Whose fault is it? For a long time I thought it was mine,
blamed myself for every minor variation in the major upheavel.
Then . . .

It may have been the grass praying
for renewal, even though it meant their death,
the individual blades, and, as though psychic,
a white light hovered just above the lake’s layer
like a photograph of ectoplasm.

The poem keeps getting stranger. Note, though, that any given line makes a bit of sense, the words are comprehensible, relatively simple. It’s a feel. It’s language and image, masterfully conveyed.

One of my favorites continues to highlight this. It’s the title piece from And the Stars Were Shining:

It was the solstice, and it was jumping on you like a friendly dog.
The stars were still out in the field,
and the child prostitutes still plied their trade,
the only happy ones, having learned how unhappiness sticks
and will not risk being traded in for a song or a balloon.
Christmas decorations were getting crumpled in offices
by staffers slumped at their video terminals,
and dismay articulated otherness in orphan asylums
where the coffee percolates eternally, and God himself is not light
but God, as mysterious to Himself as we are to Him.

A few more examples, and then I should just close this and let you go get into them yourself. Here is one from Can You Hear, Bird?:

No Longer Very Clear

It is true that I can no longer remember very well
the time when we first began to know each other.
However, I do remember very well
the first time we met. You walked in sunlight,
holding a daisy. You said, “Children make unreliable witnesses.”

Now, so long after that time,
I keep the spirit of it throbbing still.
The ideas are still the same, and they expand
to fill vast, antique cubes.

This straightforward, and lovely, opening turns to this, where “one” does not seem to refer to anything we’ve read:

My daughter was reading one just the other day.
She said, “How like pellucid statues, Daddy. Or like a . . .
an engine.”

I do not know how this relates to the lines above. Some probably have theories. I’m okay that I don’t know, or, if I think she’s reading some kind of “antique cube” that I can only feel that without understanding it rationally. The poem continues to its sad conclusion:

In this house of blues the cold creeps stealthily upon us.
I do not dare to do what I fantasize doing.
With time the blue congeals into roomlike purple
that takes the shape of alcoves, landings . . .
Everything is like something else.
I should have waited before I learned this.
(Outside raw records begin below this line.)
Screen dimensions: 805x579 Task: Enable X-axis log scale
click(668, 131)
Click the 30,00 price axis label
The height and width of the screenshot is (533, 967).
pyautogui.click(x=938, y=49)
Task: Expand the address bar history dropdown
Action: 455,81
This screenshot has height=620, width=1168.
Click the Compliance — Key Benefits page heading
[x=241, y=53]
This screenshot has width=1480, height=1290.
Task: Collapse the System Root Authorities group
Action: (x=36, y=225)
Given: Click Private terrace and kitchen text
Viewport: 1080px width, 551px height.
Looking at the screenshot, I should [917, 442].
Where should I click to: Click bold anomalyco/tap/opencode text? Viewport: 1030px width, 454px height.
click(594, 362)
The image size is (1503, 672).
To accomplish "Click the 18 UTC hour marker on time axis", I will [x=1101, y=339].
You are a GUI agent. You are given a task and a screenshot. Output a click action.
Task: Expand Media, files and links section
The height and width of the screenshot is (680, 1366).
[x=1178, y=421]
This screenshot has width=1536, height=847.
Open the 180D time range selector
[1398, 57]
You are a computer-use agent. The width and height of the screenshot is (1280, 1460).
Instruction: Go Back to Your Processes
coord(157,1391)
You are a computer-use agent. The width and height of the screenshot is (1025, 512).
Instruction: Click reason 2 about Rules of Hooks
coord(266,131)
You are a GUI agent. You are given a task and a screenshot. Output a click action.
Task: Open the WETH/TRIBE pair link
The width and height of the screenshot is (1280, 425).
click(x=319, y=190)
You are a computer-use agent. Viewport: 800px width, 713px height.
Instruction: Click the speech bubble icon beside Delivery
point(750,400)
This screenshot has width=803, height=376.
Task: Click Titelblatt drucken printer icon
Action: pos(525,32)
Let’s end with one that I think is less tricky but still beautiful and warm and hopeful . . . and sad.

A Sedentary Existence

Sometimes you overhear them discussing it:
the truth — that thing I thought I was telling.
What could it have been that I said?
To be more or less like other men and women
and then to not be at all — it’s

like writing a book that is both beautiful and disgusting.
Because we can’t do it now. Yet this space
between me and what I had to say
is inspiring. There’s a freshness
to the air; the crowds on Fifth Avenue
are pertinent, and the days up ahead,
still formless, unseen.

To be more or less unravelling
one’s own kindness, nothing
the look on others’ faces, why
that’s the ticket. It is all the expression
of today, and you know how we keep an eye on

today. It left on a speeding ship.

We have so much of Ashbery’s poetry to enjoy, and I do think he meant for us to enjoy it, to feel stronger because of it. May he and his work be remembered and treasured.